The John A. Delaney Student Union, which opened in 2009, contains a two-story bookstore, restaurants, game-room, auditorium, art gallery, ballroom, bank, and amphitheater. It is the home of UNF Student Government, The Spinnaker, Spinnaker Television, Spinnaker Radio, the Office of Fraternity & Sorority Life, the LGBT Resource Center, and other student organizations. The Student Union comprises two buildings, with a covered walkway in between known as "Osprey Plaza". The structure cost $50 million to construct and is a LEED-certified building. It is also one of the first Gold LEED-certified buildings in Jacksonville.

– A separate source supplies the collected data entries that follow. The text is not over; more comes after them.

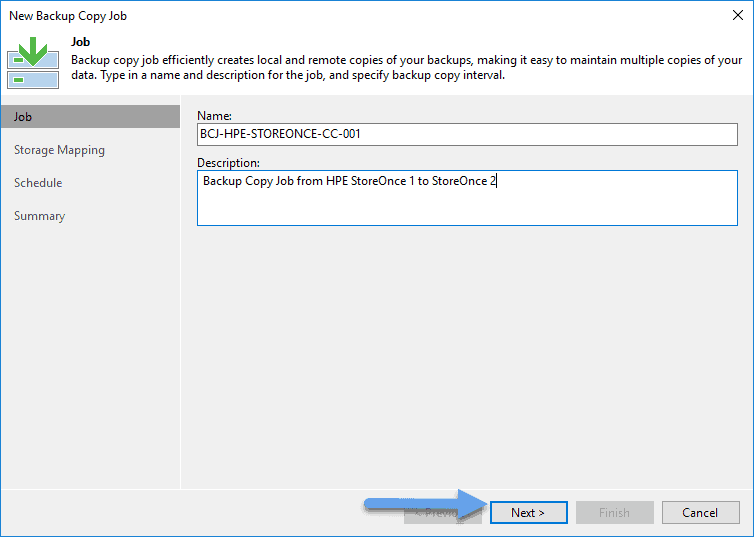Jump to the Summary step
Screen dimensions: 754x538
tap(39, 216)
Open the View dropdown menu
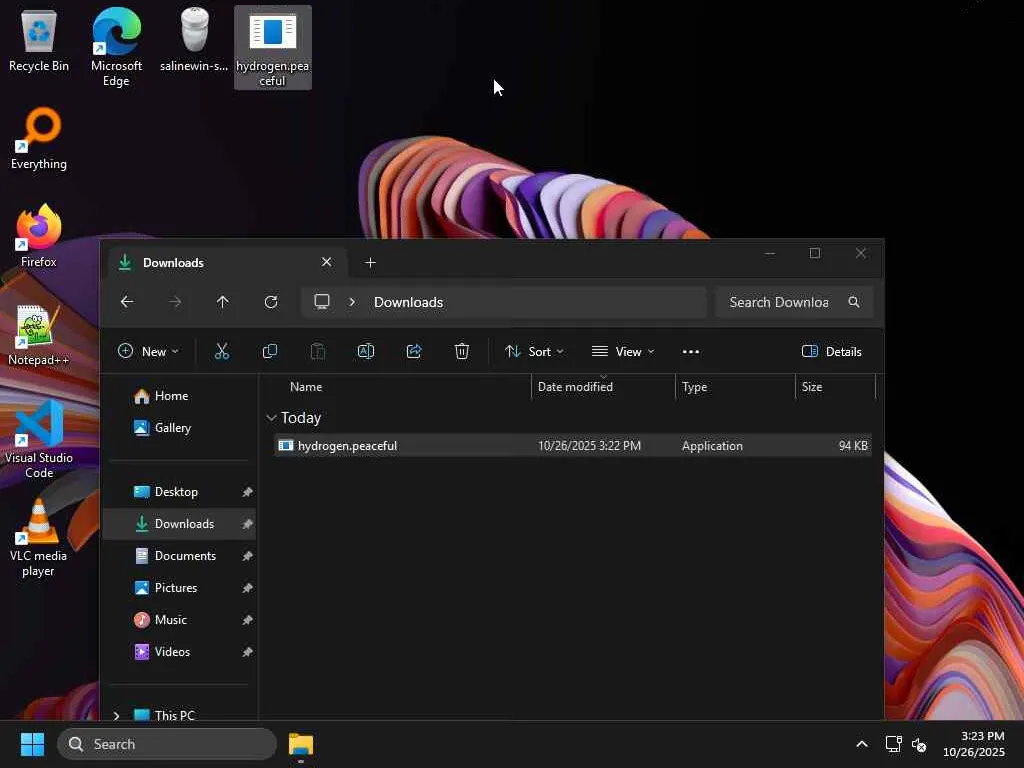 click(x=623, y=351)
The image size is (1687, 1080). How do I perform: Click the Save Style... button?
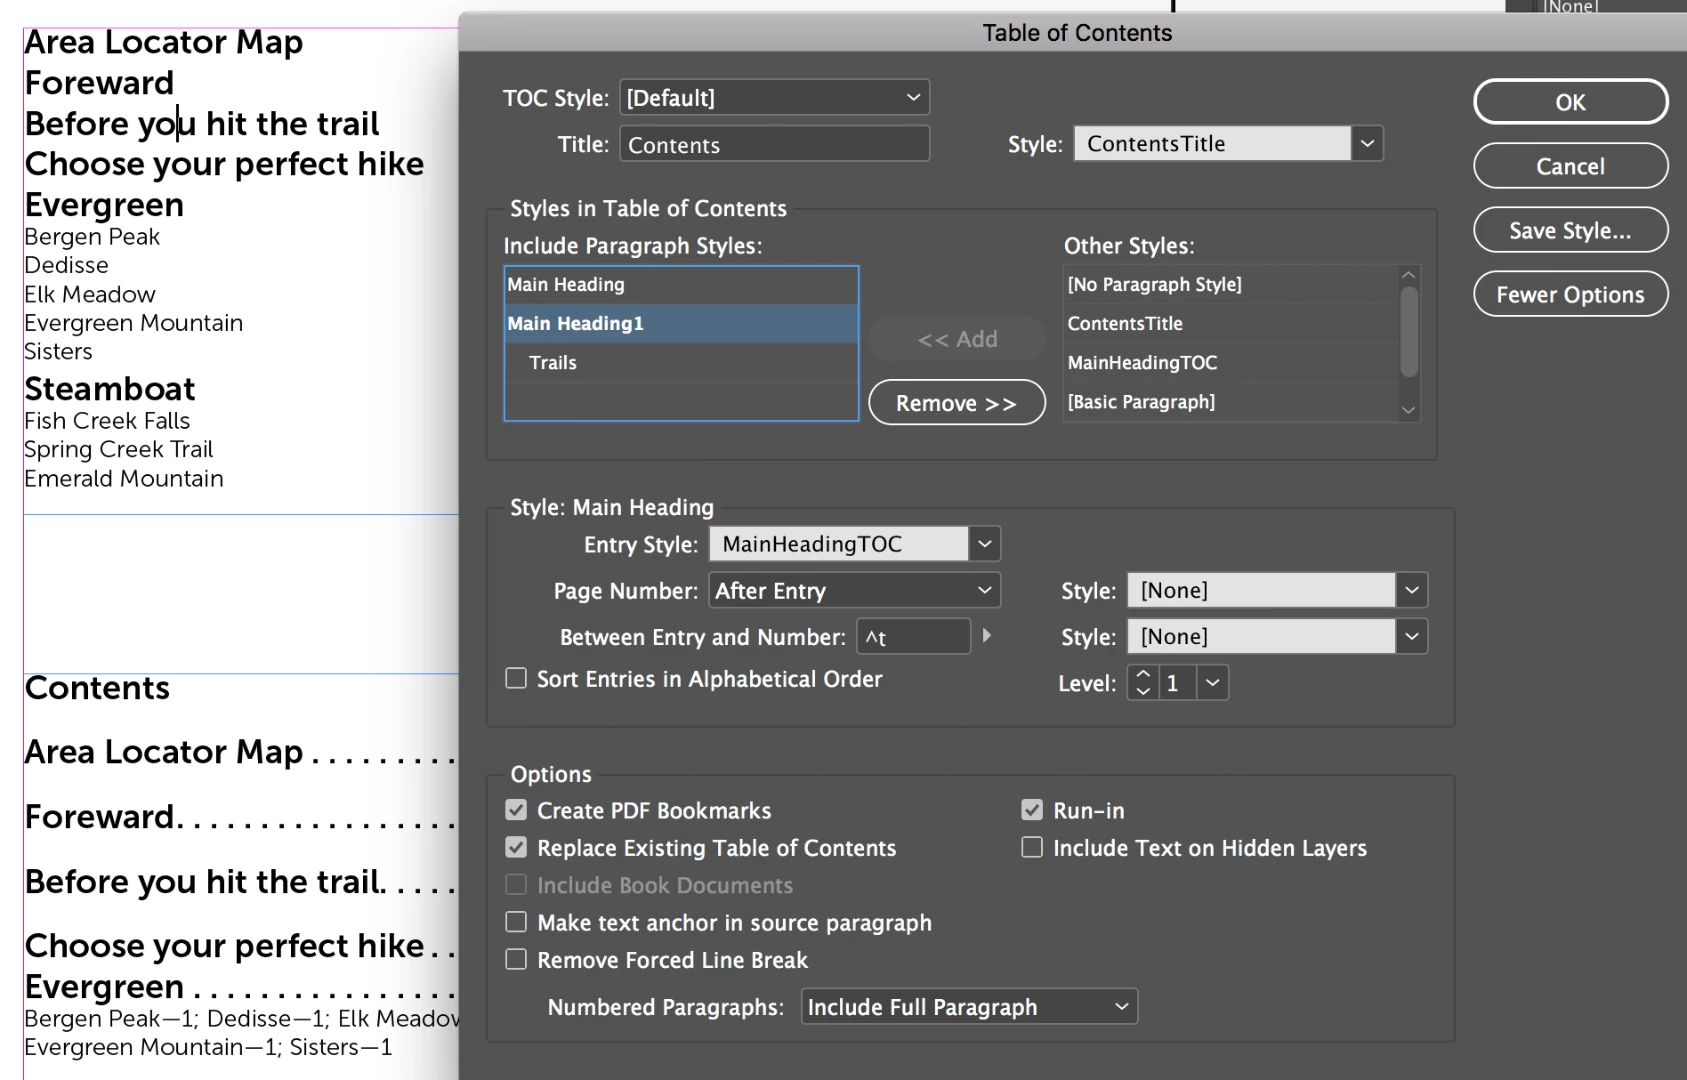coord(1570,231)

===Museum of Contemporary Art Jacksonville===

UNF acquired the Museum of Contemporary Art Jacksonville in 2009 as a cultural resource. The affiliation with the museum allows UNF to improve the facility's operations and marketing. Credit-bearing art classes and student art shows are planned. The acquisition is expected to improve the museum and UNF's art and design programs, increase UNF's downtown presence, and strengthen ties with the city. Coincidentally, UNF's Downtown Center which operated from 1978 to 1987 was in the building before it became the art museum.

===UNF Arena===

UNF Arena is a multi-purpose arena on the campus of the University of North Florida in Jacksonville, Florida. It is home to the North Florida Ospreys men's and women's basketball and women's volleyball teams. It is also used for other events, such as concerts and graduation ceremonies, and has served as the site of the Orlando Magic franchise's training camp. It opened in 1993 and has a capacity of up to 6,300. On March 8, 2015, the UNF Arena attendance record was set as 6,155 fans watched North Florida defeat USC Upstate in the 2015 Atlantic Sun Men's Basketball Tournament championship game. The previous record was set earlier that year as 5,102 fans watched the Ospreys defeat crosstown rival Jacksonville, 77–50 on February 6, 2015.

==Academics==
===Admissions and tuition===

According to the Princeton Review, UNF has an acceptance rate of 72%. Enrolled students scoring between the 25th and 75th percentile on the SAT score 530–640 on Reading and 530–620 on Math. Enrolled students who took the ACT score 20–25. The average high school grade point average is 3.91.

For the 2021–2022 academic school year, in-state tuition and fees is $212.98 per credit hour and out-of-state tuition and fees is $693.11 per credit hour. For the 2020–2021 academic year, UNF provided over $60 million in scholarships and grants to students. On average, for students who were awarded need-based aid, 90% of need was met.

===Faculty===
As of fall 2020, UNF has 679 faculty members, 75 of which are visiting faculty. The faculty-to-student ratio is 1:19. Among all faculty, 656 (97%) are full-time; 334 (49%) are tenured and 113 (17%) are tenure-earning. About half (49.8%) of faculty are women, and 27% are non-white.

===Rankings===

UNF was ranked #263 (tie) among National Universities in the 2022-23 U.S. News & World Report Best Colleges ranking.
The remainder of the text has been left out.